• **THE TASK**
Please write each record out again word for word.
### SUPPLIED RECORDS ###
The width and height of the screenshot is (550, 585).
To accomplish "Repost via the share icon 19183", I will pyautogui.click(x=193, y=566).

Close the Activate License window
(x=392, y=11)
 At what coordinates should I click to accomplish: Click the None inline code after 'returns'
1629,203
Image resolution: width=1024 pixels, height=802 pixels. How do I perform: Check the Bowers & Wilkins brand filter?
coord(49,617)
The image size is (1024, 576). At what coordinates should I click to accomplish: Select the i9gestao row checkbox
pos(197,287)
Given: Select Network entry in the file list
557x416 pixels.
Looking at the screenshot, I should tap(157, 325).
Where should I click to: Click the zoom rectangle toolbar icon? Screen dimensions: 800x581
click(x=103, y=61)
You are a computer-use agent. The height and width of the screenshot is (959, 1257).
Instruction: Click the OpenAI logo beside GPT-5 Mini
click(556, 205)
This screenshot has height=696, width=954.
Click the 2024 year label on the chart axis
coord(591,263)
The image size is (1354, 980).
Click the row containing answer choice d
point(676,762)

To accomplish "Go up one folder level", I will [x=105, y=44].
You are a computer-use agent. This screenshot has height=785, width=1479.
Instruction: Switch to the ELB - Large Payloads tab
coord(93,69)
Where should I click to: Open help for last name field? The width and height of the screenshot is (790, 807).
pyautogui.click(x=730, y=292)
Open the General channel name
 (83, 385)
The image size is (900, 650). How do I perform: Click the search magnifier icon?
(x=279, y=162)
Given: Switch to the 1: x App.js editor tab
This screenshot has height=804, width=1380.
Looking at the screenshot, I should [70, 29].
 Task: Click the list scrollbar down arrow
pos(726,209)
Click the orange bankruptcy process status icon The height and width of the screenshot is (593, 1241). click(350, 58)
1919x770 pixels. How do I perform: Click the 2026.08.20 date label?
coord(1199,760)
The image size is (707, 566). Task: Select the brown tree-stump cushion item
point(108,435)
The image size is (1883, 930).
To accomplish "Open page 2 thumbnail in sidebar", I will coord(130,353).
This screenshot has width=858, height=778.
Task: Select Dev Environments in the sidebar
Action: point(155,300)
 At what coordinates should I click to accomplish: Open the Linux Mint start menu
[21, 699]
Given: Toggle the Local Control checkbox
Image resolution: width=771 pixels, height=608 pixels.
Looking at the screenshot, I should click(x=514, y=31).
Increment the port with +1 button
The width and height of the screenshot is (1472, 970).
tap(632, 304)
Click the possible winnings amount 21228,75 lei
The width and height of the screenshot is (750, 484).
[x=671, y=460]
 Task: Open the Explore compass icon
###
• **RESPONSE AREA**
The width and height of the screenshot is (550, 585).
To accomplish "Repost via the share icon 19183", I will pyautogui.click(x=193, y=566).

Close the Activate License window
(x=392, y=11)
 At what coordinates should I click to accomplish: Click the None inline code after 'returns'
1629,203
Image resolution: width=1024 pixels, height=802 pixels. How do I perform: Check the Bowers & Wilkins brand filter?
coord(49,617)
The image size is (1024, 576). At what coordinates should I click to accomplish: Select the i9gestao row checkbox
pos(197,287)
Given: Select Network entry in the file list
557x416 pixels.
Looking at the screenshot, I should tap(157, 325).
Where should I click to: Click the zoom rectangle toolbar icon? Screen dimensions: 800x581
click(x=103, y=61)
You are a computer-use agent. The height and width of the screenshot is (959, 1257).
Instruction: Click the OpenAI logo beside GPT-5 Mini
click(556, 205)
This screenshot has height=696, width=954.
Click the 2024 year label on the chart axis
coord(591,263)
The image size is (1354, 980).
Click the row containing answer choice d
point(676,762)

To accomplish "Go up one folder level", I will [x=105, y=44].
You are a computer-use agent. This screenshot has height=785, width=1479.
Instruction: Switch to the ELB - Large Payloads tab
coord(93,69)
Where should I click to: Open help for last name field? The width and height of the screenshot is (790, 807).
pyautogui.click(x=730, y=292)
Open the General channel name
 (83, 385)
The image size is (900, 650). How do I perform: Click the search magnifier icon?
(x=279, y=162)
Given: Switch to the 1: x App.js editor tab
This screenshot has height=804, width=1380.
Looking at the screenshot, I should [70, 29].
 Task: Click the list scrollbar down arrow
pos(726,209)
Click the orange bankruptcy process status icon The height and width of the screenshot is (593, 1241). click(350, 58)
1919x770 pixels. How do I perform: Click the 2026.08.20 date label?
coord(1199,760)
The image size is (707, 566). Task: Select the brown tree-stump cushion item
point(108,435)
The image size is (1883, 930).
To accomplish "Open page 2 thumbnail in sidebar", I will coord(130,353).
This screenshot has width=858, height=778.
Task: Select Dev Environments in the sidebar
Action: point(155,300)
 At what coordinates should I click to accomplish: Open the Linux Mint start menu
[21, 699]
Given: Toggle the Local Control checkbox
Image resolution: width=771 pixels, height=608 pixels.
Looking at the screenshot, I should click(x=514, y=31).
Increment the port with +1 button
The width and height of the screenshot is (1472, 970).
tap(632, 304)
Click the possible winnings amount 21228,75 lei
The width and height of the screenshot is (750, 484).
[x=671, y=460]
 Task: Open the Explore compass icon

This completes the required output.